The scientific arguments presented by Hutan are in the paper. We mention them. It's not the arguments it's the narrative or what they say out intention was with the paper and why we did this and that. It's opting out information to look like this is something that we didn't mention. Like I assume they've read the paper but others on here haven't and are just following on with how they represent it. That's the part I found troubling. Or maybe I'm being sensitive, there is a history but perhaps I can't shake that. I hyperfocus on fairness, it's why I care about ME/CFS to begin with, I don't have a personal ME/CFS connection.

We did remove hypertension from the ME/CFS cohort largely in sensitivity analysis. Hypertension was not increase din ME/CFS. This data was published by Ponting already. ME vs general population have same amount of hypertension. Still much more hypertension. We even compare ME/CFs directly to a cohort of 100% hypertension and ME/CFS had worse lipid profiles.
 
I’ve skimmed over @Hutan’s writings and I can see how what she suggests is a problem, especially if the goal is a blackbox diagnostic panel, but admittedly I have only briefly skimmed things so I might have missed the relevant parts of the analysis.

The hardest and most useful part of an ME/CFS diagnosis is ruling out alternative diagnoses. If this study cannot provide information on that, because the “AI biomarker” may be a result of ME/CFS but it may also simply be driven by something like obesity, then it is particularly unhelpful because it does not rule out alternative explanations like obesity.

Nobody should be given an ME/CFS diagnosis on the basis of having hypertension or xyz. Even if it was supposed to be a holy blackbox, which just as others I see little value of, then you have to be certain that the holy blackbox is not measuring artefacts of something else.
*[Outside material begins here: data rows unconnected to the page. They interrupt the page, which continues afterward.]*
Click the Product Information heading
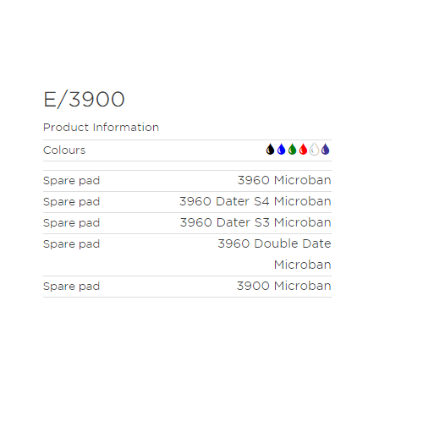The width and height of the screenshot is (423, 421). pos(101,128)
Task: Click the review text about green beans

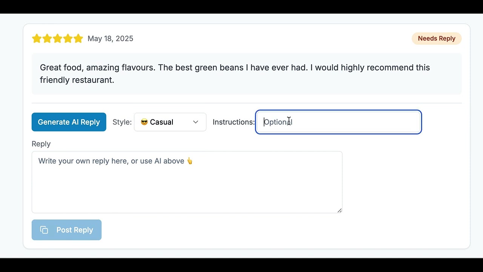Action: 235,74
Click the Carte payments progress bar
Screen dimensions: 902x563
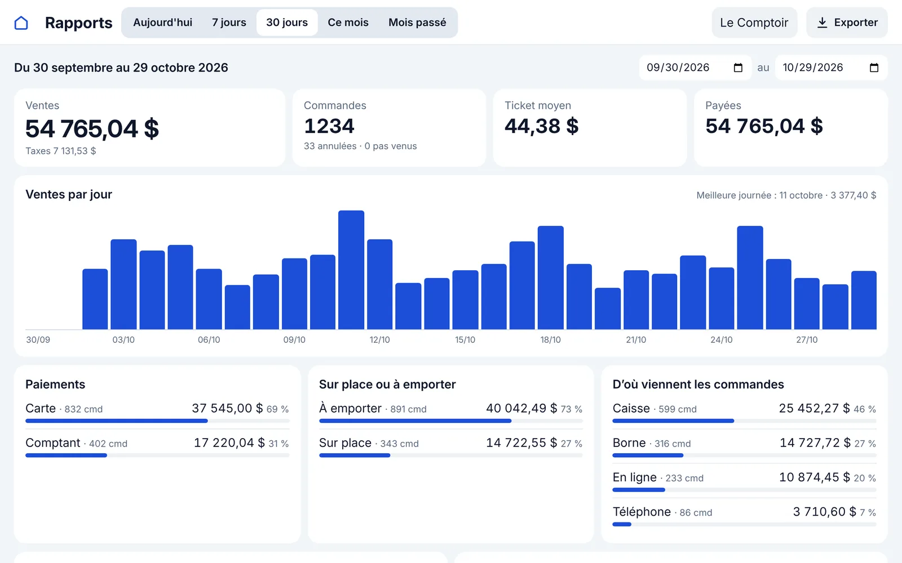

I understand that there would have been problems in achieving statistical power if the cohort would have been too "clean" (although I do find the comments in relation to the intramural study to be rather unhelpful because what is considered to be a comorbidity in this study didn’t seem to be the largest problem in recruitment in the intramural study, and a larger problem would be in fact ensuring that symptoms are due to ME/CFS which I am not so certain of in the cohort of this study - let’s not forget that rigorous medical screening in the intramural study showed that a portion of participants had diseases that had gone undiscovered till then, but I can understand that multimorbidity and especially multiple diagnoses in an illness of large diagnostic delay can cause some significant problems for researchers in this field that has hard to circumvent especially when access to good cohorts/biobanks is extremely limited) but I don’t understand how that means one cannot analyse how much of the results are driven by things such as obesity by doing a relevant inter-group and outer-group comparison and showing the results of this, because at least I can’t see how say Figure 7 does this sufficiently, and the sensitivity analysis does not suggest that comorbidities aren't driving results, but I may be missing relevant analyses that has been done? @MelbME Could you perhaps point to these?

Real world patients have ME/CFS many have comorbidities predating ME/CFS. I believe a patient highlighted that many in our list they already had before ME.

The differential diagnostic needs to be able to identify people that have comorbidities and ME.

We aren't trying to translate this specific algorithm from the paper, we are building something distinct that has IP attached. To translate anything to practice you need IP, we can't protect what is published. It's more a proof of possibility that we present here.

The real tool is being built from pathology data because how early and often people get that information.